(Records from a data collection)
● ● ● ● ● ● ●

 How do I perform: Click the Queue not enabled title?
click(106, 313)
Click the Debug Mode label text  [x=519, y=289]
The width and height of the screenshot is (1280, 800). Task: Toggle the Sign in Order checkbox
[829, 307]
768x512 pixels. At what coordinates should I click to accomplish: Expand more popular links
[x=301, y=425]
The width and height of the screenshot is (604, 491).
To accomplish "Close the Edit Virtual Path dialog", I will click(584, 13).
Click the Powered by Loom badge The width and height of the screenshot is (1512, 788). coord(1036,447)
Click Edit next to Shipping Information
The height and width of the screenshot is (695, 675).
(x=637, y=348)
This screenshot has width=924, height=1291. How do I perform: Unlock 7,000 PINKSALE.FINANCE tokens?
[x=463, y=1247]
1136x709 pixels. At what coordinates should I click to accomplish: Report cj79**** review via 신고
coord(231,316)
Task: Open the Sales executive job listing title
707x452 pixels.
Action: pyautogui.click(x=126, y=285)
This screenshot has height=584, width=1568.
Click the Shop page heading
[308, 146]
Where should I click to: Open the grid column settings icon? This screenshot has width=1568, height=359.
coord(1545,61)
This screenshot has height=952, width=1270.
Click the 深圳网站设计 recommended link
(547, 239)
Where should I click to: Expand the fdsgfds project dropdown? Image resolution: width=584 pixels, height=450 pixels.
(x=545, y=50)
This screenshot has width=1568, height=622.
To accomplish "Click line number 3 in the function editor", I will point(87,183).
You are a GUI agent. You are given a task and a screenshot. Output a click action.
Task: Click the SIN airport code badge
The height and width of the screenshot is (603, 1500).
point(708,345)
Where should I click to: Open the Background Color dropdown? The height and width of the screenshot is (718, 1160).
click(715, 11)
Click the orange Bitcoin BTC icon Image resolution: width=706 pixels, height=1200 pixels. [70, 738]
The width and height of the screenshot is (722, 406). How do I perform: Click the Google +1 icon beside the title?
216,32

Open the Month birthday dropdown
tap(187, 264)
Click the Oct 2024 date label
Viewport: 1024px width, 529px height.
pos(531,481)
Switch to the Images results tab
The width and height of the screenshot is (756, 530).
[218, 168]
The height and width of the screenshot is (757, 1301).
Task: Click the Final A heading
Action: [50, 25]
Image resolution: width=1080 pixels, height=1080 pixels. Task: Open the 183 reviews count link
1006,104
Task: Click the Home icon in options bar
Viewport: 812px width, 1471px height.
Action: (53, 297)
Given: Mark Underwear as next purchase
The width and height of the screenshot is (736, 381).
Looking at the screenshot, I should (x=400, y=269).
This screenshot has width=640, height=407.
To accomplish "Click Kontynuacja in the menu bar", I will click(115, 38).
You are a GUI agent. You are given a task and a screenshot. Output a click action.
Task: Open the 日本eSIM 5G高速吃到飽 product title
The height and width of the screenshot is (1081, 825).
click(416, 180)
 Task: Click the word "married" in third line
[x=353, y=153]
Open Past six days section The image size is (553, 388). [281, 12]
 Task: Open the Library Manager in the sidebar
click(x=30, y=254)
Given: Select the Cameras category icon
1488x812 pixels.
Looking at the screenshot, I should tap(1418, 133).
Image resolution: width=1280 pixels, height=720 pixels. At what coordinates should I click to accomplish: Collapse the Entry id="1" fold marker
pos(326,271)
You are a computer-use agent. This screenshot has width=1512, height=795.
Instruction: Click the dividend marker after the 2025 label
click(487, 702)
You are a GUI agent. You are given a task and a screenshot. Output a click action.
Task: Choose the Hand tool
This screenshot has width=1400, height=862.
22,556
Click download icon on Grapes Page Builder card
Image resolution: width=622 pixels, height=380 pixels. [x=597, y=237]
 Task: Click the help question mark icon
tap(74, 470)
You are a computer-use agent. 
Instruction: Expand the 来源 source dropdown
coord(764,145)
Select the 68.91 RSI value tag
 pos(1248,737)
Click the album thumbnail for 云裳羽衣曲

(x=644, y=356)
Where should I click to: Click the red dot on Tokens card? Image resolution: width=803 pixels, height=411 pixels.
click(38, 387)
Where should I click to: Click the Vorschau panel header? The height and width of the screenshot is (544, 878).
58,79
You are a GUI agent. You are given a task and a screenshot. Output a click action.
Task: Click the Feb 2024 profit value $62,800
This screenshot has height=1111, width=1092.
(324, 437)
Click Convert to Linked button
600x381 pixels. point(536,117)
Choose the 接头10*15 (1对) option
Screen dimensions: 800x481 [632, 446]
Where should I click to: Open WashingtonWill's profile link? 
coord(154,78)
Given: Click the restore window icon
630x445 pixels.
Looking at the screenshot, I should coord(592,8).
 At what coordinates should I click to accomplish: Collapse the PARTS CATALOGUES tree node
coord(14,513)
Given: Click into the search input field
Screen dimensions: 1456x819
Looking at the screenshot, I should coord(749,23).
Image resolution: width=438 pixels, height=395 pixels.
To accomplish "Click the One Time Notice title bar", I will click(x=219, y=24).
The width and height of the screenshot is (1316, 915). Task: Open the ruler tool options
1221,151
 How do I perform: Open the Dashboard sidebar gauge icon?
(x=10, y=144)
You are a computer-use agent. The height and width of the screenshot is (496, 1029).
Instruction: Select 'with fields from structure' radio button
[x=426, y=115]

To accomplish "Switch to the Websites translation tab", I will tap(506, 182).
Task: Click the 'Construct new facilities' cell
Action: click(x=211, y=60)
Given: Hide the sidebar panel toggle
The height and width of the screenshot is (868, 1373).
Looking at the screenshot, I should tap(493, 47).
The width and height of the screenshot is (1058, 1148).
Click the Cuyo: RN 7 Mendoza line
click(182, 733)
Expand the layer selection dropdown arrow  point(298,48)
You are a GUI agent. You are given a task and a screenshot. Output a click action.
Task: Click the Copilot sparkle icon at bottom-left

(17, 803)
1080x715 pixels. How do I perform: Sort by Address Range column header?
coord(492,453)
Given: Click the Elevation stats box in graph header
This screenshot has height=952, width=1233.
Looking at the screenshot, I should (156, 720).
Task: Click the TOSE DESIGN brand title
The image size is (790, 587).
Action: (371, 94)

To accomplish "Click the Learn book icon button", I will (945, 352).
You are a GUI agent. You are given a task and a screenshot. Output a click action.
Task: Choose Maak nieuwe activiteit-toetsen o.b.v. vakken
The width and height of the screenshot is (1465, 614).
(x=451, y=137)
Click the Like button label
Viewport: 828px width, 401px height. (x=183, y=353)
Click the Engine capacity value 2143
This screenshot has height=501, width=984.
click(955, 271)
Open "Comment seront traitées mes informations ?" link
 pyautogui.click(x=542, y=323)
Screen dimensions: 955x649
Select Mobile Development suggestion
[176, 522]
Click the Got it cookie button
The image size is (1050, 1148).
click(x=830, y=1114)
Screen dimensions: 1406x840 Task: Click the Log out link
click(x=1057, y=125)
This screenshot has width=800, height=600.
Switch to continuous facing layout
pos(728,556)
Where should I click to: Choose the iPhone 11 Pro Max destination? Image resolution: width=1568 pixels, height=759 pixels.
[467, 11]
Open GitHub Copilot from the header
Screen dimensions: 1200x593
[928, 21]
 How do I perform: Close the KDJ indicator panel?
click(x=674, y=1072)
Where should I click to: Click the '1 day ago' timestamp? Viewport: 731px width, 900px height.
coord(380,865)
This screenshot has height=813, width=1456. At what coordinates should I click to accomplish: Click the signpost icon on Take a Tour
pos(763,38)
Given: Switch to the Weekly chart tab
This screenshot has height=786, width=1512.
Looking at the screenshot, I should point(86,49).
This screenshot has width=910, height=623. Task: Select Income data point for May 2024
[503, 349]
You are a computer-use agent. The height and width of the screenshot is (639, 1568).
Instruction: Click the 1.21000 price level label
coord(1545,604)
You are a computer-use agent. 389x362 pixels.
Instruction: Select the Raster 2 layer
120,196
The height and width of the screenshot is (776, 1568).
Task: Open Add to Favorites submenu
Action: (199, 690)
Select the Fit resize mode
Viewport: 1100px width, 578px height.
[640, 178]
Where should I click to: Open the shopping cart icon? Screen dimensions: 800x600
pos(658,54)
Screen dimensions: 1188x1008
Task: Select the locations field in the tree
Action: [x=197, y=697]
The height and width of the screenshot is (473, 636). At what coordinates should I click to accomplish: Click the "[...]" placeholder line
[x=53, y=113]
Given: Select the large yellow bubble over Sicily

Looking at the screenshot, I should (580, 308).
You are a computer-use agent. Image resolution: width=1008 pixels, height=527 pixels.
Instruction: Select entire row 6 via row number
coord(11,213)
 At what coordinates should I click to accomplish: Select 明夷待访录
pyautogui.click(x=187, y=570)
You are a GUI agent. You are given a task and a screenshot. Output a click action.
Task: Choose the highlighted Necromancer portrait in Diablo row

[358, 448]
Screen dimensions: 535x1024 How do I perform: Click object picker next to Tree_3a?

● ● ● ● ● ● ●

What the task asks
Can you repeat, word for word, the items from the line containing "This screenshot has width=640, height=407." through the line containing "[x=353, y=153]", with both of those lines included?

Response
This screenshot has width=640, height=407.
To accomplish "Click Kontynuacja in the menu bar", I will click(115, 38).
You are a GUI agent. You are given a task and a screenshot. Output a click action.
Task: Open the 日本eSIM 5G高速吃到飽 product title
The height and width of the screenshot is (1081, 825).
click(416, 180)
 Task: Click the word "married" in third line
[x=353, y=153]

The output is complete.